La synchronisation des différentes activités qui ciblent le matériel génétique dans le noyau est essentielle au maintien de l’homéostasie du génome. Dans ce cadre, le métabolisme des ARNm est récemment apparu comme un facteur déterminant, non seulement pour l’expression des gènes, mais aussi pour le contrôle de la stabilité génétique (Fig. 1). D’une part, la combinatoire d’association des protéines de liaison aux ARN (ou RBP, RNA-binding proteins) contrôle la synthèse des transcrits, leur maturation, leur transport et leur dégradation, permettant ainsi d’établir leur destinée cellulaire, et au final, leur traduction en protéines. Par ailleurs, la biogenèse des ARNm s’oppose à la formation des « R-loops »: ces structures, qui comprennent un hybride ADN:ARNm et un simple brin d’ADN déplacé, peuvent augmenter la sensibilité du matériel génétique aux agents génotoxiques, et perturber sa duplication, représentant ainsi une source d’instabilité génétique chez de nombreuses espèces. Pour contrôler précisément la biogenèse des ARNm, les activités de plusieurs complexes multiprotéiques sont couplées et régulées depuis la synthèse des transcrits jusqu’à leur export hors du noyau et leur traduction. A l’inverse, le découplage de ces différentes étapes, tel qu’observé dans de multiples situations physiologiques, mutantes ou pathologiques (par exemple, dans certains cancers), présente de graves conséquences pour l’expression des gènes et la stabilité du génome (Fig. 1).

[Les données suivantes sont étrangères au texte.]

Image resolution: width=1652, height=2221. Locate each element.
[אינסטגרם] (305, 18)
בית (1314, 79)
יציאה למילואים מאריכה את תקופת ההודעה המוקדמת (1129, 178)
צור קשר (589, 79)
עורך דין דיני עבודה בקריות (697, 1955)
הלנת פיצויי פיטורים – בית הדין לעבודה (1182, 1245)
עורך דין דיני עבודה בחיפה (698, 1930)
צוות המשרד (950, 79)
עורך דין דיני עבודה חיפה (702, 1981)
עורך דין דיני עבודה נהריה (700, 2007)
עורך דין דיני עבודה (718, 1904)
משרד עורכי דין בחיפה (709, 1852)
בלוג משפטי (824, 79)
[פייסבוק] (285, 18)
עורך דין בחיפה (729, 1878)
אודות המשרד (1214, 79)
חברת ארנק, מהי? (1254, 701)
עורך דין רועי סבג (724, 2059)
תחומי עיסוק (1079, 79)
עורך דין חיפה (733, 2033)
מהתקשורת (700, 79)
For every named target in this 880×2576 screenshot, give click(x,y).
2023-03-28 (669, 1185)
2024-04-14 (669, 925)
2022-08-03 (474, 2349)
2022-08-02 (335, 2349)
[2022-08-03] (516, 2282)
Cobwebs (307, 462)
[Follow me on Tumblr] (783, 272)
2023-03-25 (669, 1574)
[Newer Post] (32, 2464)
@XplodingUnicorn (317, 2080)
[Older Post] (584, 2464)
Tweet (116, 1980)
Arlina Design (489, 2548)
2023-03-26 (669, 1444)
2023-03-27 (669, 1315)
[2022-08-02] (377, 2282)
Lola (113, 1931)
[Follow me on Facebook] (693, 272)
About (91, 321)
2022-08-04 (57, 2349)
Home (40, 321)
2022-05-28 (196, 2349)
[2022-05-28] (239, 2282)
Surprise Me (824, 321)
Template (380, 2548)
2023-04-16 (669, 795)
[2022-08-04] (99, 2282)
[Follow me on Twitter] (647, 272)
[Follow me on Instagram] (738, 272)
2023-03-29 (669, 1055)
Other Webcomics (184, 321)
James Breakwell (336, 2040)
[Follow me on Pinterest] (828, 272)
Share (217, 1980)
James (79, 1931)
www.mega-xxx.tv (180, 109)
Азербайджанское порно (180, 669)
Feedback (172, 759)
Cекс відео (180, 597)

Figure 1 – La biogenèse des particules d’ARNm (mRNPs) et son impact sur l’expression des gènes et la stabilité du génome. a, Synchronisation des différentes étapes de la biogenèse des ARNm : le recrutement de protéines de liaison aux ARNs (RNA-binding protein, RBP) spécifie la destinée cellulaire des transcrits, et s’oppose à la formation des R-loops. b, Découplage des différentes étapes de la biogenèse des ARNm : des défauts de maturation ou d’export des ARNm entrainent la formation de R-loops génotoxiques. RNAP II, RNA polymerase II. Copyright CNRS / IJM / B. PALANCADE.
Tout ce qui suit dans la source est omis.